The problem confronted Victor Hugo, and generations after him till this day, was “when is it legitimate to use violence in an ‘insurrection’ that was not merely a destructive ‘riot’?” How could revolution be made to serve Civilization rather than Barbarism? When would ‘the people’ be its noble, patriotic self, rather than a debased and destructive ‘mob’ which is ‘traitor to the people’?

For Hugo, with his genuine compassion for the downtrodden, sweeping dismissals of the masses were unacceptable. Yet, in his mind, there seemed to be no clear divide between ‘people’ and ‘mob’ but a mere linguistic distinction: ‘Clear-sighted today, the instinct of the masses may be blurred tomorrow’

Hugo’s answer to this relates not to sociology or ideology but to morality. When inspired and educated to do good, they were ‘the people’; when debased and corrupted, they were ‘the mob’. But the obvious difficulty for any moral argument that involves the use of “good” is its circularity: “good” according to whom? Who has the moral authority on reality rather than mere appearance?

Without a clear moral ground, however, his political Romanticism becomes dangerously vacuous.

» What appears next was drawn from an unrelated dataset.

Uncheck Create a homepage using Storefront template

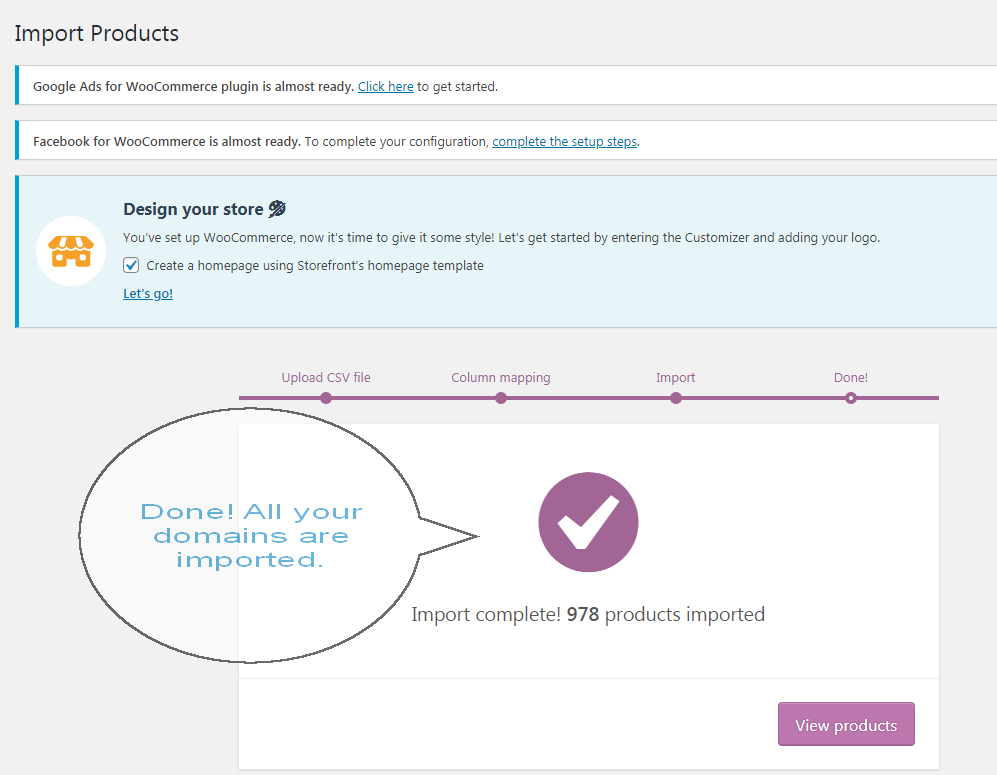(x=131, y=265)
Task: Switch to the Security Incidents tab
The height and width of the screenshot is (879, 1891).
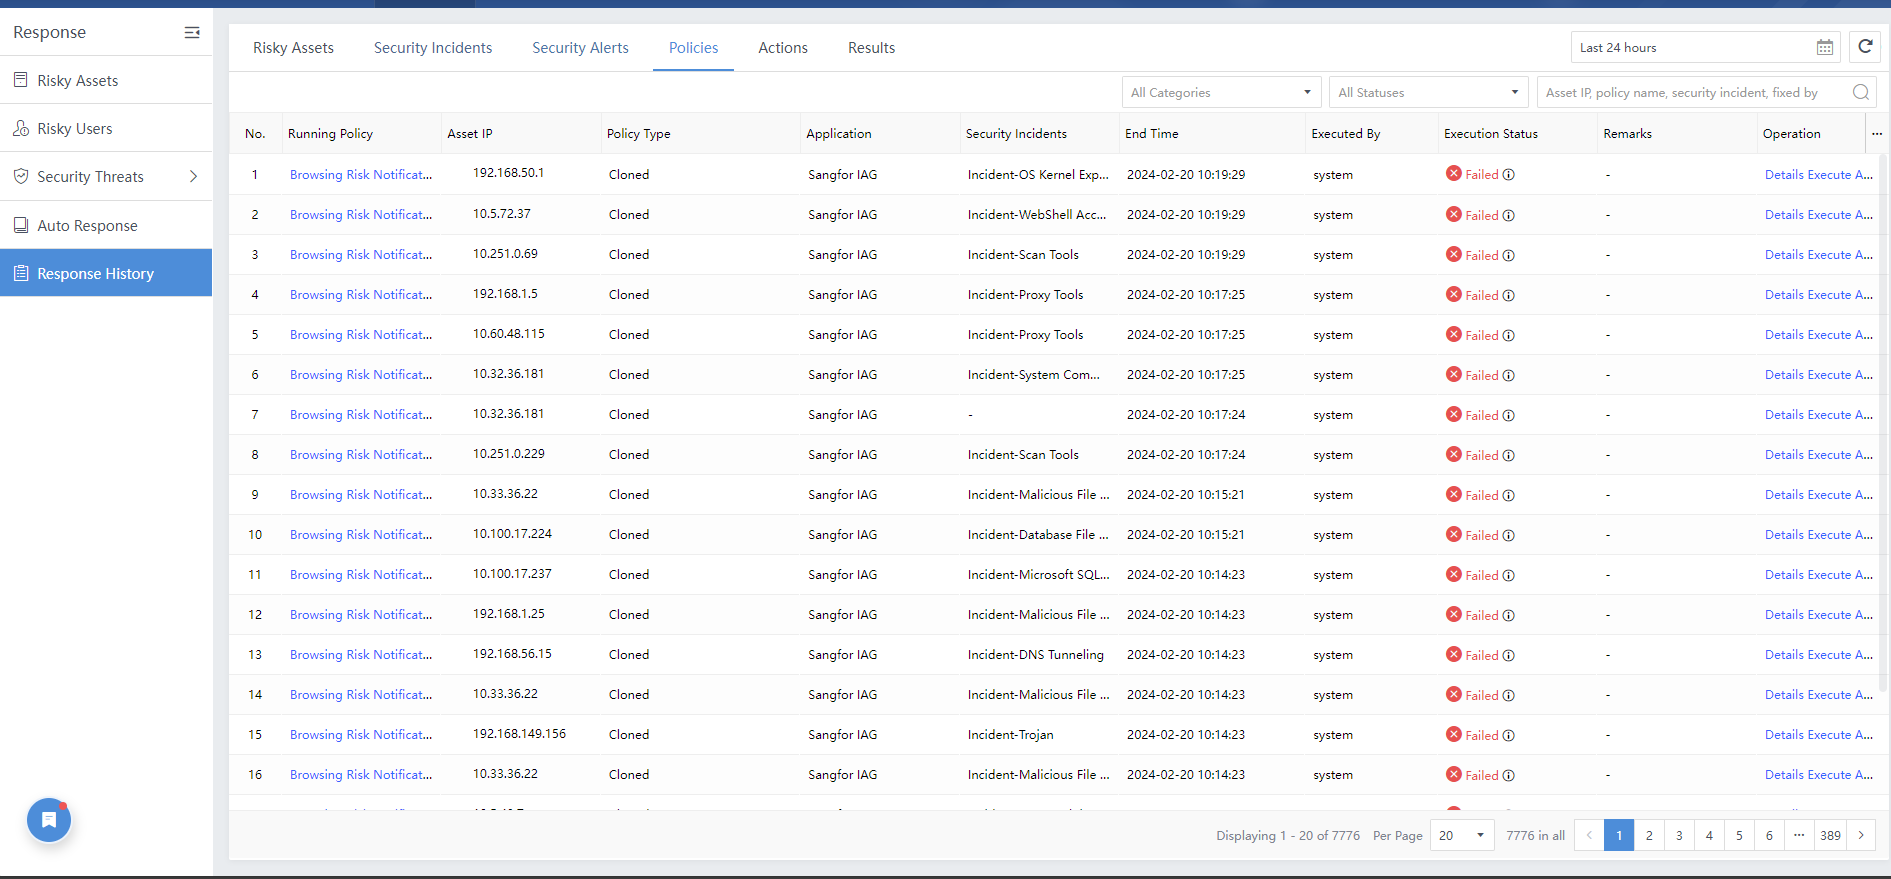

He was aware of the horrors of civil war, and of the dangers of popular violence. Yet all this is wiped away by insisting on the long-term beneficence of Revolution, Progress and Providence: ‘Revolutions have a strong arm and a good hand, they strike hard and have the luck of the draw.’

Arguably, the catastrophe of 1871 (the semaine sanglante, or the bloody week that crushed the Paris Commune) removed the romance of the barricades from politics and confined it to fantasy: ‘the last great uprising … the one which created the most fear and shed the most blood … formed the ultimate exorcism of a violence which had been an inseparable part of French public life since the eighteenth century … In this Paris in flames, the French Revolution bade farewell to history.’ The reign of the orators ended. So Hugo thought.

Yet the myth of insurrection, the intoxication of courageous revolt against the odds, aiming to sweep away injustice in a day, still retains its magnetism till our day, whether as escapism in popular culture or in reality, as in the ‘Arab Spring’, as in the Hong Kong Protest of 2019, as in the storming of the US Capitol, or, if I may add, as in the quixotic GameStop saga.

*This is a combination of an excerpt of R. Tombs’s introduction to Les Misérables and my own comments.